To hubris, on the other hand, I plead guilty! But, you know, it sometimes happens that large changes are easier to make than small ones.
I am especially down with the penalties for breach of contract.
For example, libertarian theorists have enormous problems with insider trading, because the Rothbardian theory of ethics doesn't allow people to voluntarily submit to contractual penalties that deprive them of liberty. Yet the profits of insider trading are such that no mere disgorgement is likely to be an effective deterrent. Ask any libertarian whether a man can sell himself into slavery, or impose debt slavery as a condition of failure to perform on a contract, and you will be met with an enormous cloud of verbiage.
I certainly would not go anywhere near as far as saying somebody could sell themselves into slavery. As with most other political issues, expanding freedom of contract without creating such pathologies requires close attention to law as well as creativity to solve.
As a first cut I'd say that contractually specified penalties and punishments (far beyond today's "liquidated damages) should be allowed in infinite variety, but subject to a number of limitations. Since they are punitive in nature, they would be limited in ways similar to how today's criminal law is or should be limited. Here are some suggested limitations:
* Such contracts would be governed by the most heightened formation requirements: requiring a writing, no procedural unconscionability, etc. (Indeed, I'd require a video tape of the non-drafting party reading and initialling the entire contract -- evidence that can be analyzed for signs of duress and incapacity).
* Penalties can only invoked where the contract specifies a mental state requirement: negligence, recklessness, knowledge, or purpose (to use the Model Penal Code categories). If the contract doesn't say, purposeful breach must be proved. There can be no strict liability that invokes contractual penalties.
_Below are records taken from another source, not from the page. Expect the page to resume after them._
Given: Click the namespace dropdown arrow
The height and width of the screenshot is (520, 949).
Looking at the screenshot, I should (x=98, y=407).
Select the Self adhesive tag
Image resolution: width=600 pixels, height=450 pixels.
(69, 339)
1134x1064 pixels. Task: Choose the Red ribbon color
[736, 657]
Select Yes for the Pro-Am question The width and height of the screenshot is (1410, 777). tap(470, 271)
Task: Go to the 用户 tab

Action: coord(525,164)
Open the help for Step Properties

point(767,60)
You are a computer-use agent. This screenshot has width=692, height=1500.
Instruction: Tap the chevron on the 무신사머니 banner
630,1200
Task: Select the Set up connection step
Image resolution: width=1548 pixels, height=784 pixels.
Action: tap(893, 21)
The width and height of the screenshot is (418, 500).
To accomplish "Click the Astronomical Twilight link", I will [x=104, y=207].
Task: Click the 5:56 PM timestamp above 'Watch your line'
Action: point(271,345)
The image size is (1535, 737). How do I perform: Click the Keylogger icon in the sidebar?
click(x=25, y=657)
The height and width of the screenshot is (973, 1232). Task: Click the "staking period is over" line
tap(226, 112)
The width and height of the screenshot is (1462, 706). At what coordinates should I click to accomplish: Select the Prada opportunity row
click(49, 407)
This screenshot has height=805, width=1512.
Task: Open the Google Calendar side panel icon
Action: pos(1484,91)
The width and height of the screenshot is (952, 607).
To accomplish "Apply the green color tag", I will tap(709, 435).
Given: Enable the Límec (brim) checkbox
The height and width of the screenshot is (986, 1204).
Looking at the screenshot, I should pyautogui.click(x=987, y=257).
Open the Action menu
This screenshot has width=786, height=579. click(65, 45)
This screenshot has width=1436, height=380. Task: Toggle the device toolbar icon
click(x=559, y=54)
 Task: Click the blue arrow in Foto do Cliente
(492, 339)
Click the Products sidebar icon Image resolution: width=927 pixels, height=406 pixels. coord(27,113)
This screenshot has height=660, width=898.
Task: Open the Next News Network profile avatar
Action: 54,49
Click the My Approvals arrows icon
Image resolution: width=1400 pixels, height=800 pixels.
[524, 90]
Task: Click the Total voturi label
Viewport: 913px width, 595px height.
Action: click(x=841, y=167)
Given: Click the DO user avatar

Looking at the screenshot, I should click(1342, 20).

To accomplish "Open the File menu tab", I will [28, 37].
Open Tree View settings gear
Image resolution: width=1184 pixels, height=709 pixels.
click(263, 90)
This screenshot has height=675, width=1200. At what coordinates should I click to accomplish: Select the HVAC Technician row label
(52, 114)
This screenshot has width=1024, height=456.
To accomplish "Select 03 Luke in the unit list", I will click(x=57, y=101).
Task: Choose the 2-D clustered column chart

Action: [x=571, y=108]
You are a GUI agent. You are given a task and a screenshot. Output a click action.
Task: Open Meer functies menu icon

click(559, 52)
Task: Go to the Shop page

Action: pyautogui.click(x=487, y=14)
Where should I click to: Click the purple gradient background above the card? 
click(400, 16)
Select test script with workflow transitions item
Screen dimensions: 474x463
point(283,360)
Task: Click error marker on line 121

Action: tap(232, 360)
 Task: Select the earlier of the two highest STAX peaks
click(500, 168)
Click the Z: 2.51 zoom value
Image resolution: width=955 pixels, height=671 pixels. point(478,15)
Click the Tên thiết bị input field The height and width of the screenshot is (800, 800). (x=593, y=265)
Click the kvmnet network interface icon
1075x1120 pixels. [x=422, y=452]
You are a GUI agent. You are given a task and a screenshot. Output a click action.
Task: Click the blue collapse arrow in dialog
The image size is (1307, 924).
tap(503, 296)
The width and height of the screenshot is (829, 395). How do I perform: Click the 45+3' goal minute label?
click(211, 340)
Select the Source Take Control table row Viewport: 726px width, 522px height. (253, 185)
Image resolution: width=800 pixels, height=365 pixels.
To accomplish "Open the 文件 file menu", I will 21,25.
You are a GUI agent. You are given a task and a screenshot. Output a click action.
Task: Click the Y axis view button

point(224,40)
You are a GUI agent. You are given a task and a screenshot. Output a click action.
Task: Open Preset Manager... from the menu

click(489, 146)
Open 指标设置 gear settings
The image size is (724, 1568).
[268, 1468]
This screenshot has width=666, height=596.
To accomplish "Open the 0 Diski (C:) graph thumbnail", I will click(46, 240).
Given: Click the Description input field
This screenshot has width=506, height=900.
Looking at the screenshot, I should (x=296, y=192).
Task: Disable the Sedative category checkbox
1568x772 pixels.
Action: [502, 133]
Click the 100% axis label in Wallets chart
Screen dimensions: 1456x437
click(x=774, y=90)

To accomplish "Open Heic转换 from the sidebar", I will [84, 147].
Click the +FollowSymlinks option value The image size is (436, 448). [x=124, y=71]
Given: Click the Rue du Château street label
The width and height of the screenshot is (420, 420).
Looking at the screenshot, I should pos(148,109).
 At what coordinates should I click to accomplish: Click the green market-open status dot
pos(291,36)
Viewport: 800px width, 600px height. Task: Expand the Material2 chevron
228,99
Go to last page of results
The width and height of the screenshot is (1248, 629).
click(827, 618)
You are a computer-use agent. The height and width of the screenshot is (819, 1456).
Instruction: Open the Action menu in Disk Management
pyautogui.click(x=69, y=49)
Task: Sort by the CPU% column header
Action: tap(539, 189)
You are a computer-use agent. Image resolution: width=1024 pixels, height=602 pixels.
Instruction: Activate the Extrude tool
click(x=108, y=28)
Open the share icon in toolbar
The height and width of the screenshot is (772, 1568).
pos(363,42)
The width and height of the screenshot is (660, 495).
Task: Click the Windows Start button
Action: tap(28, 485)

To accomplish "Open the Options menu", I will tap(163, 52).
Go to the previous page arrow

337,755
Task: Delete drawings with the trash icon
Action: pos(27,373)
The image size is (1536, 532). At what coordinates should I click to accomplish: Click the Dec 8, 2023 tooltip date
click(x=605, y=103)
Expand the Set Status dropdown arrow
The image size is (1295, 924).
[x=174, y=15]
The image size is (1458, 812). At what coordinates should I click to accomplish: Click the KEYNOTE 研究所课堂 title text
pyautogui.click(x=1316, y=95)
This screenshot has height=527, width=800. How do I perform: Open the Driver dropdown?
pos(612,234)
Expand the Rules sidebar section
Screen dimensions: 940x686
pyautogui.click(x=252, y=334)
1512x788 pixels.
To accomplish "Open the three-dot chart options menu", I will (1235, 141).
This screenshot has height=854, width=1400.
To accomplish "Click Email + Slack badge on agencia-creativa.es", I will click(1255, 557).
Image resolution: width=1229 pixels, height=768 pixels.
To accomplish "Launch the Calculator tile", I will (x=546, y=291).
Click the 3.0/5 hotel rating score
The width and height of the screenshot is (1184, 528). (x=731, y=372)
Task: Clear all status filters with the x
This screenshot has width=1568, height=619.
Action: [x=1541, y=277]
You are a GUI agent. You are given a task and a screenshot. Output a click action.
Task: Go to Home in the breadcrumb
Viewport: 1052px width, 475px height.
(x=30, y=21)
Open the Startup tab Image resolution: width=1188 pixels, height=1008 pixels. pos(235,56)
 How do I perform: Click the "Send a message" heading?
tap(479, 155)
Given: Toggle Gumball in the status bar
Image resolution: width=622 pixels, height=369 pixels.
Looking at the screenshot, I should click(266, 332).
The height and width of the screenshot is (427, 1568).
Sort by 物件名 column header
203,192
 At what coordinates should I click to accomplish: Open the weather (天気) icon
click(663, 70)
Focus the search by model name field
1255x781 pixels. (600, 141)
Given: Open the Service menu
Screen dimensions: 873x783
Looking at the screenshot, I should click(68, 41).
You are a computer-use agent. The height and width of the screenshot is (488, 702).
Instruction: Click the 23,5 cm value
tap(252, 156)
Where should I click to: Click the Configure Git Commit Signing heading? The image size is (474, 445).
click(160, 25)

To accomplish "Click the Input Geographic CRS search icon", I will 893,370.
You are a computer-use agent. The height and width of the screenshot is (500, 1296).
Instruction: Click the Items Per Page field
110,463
* By analogy to the principle that courts should not take property from A and give it to B except to redress a harm A has done to B, I'd say you can't agree to give away your property or labor under such penalties. I'd thus increase the "peppercorn" consideration requirement to an economically modern version of the Roman law "just price" requirement where penalty clauses are invoked to help enforce the contract. I'd also put a short laches time limit on penalties (e.g. you can invoke a penalty only if the breach occurs within N years after contract formation -- thereafter you must renegotiate the contract). This prevents the selling-self-into-slavery problem.
* All such clauses would trigger due process / common law rights applicable to a criminal trial like the right to a jury trial, the right to confront witnesses, and so on.
* To invoke monetary or equitable penalties the breach of contract would have to be proved to clear-and-convincing evidence rather than more-probable-than-not standard for contracts. To invoke criminal-like penalties (e.g.) jail breach would have to be proved beyond reasonable doubt. Death penalties would be forbidden (hard to reverse that kind of experiment!)
An interesting list, and you have gone well beyond the bounds of my expertise on several of these.
I am especially interested by the just-price "peppercorn" clause, which I don't quite understand. Maybe you could expand slightly on this?
One libertarian way to describe this set of restrictions on contracts is with the familiar "seal of approval" paradigm. Ie, if you sign a contract that does not receive the seal of approval as fair and reasonable from your contract-approving company, you might as well be going over Niagara Falls on a barrel.
And since in a libertarian world it is perfectly fine to go over Niagara in a barrel, fine. But good luck finding a jurisdiction which is willing to enforce unapproved contracts! Frankly, it is unlikely to be worth the hassle for any such "protection agency."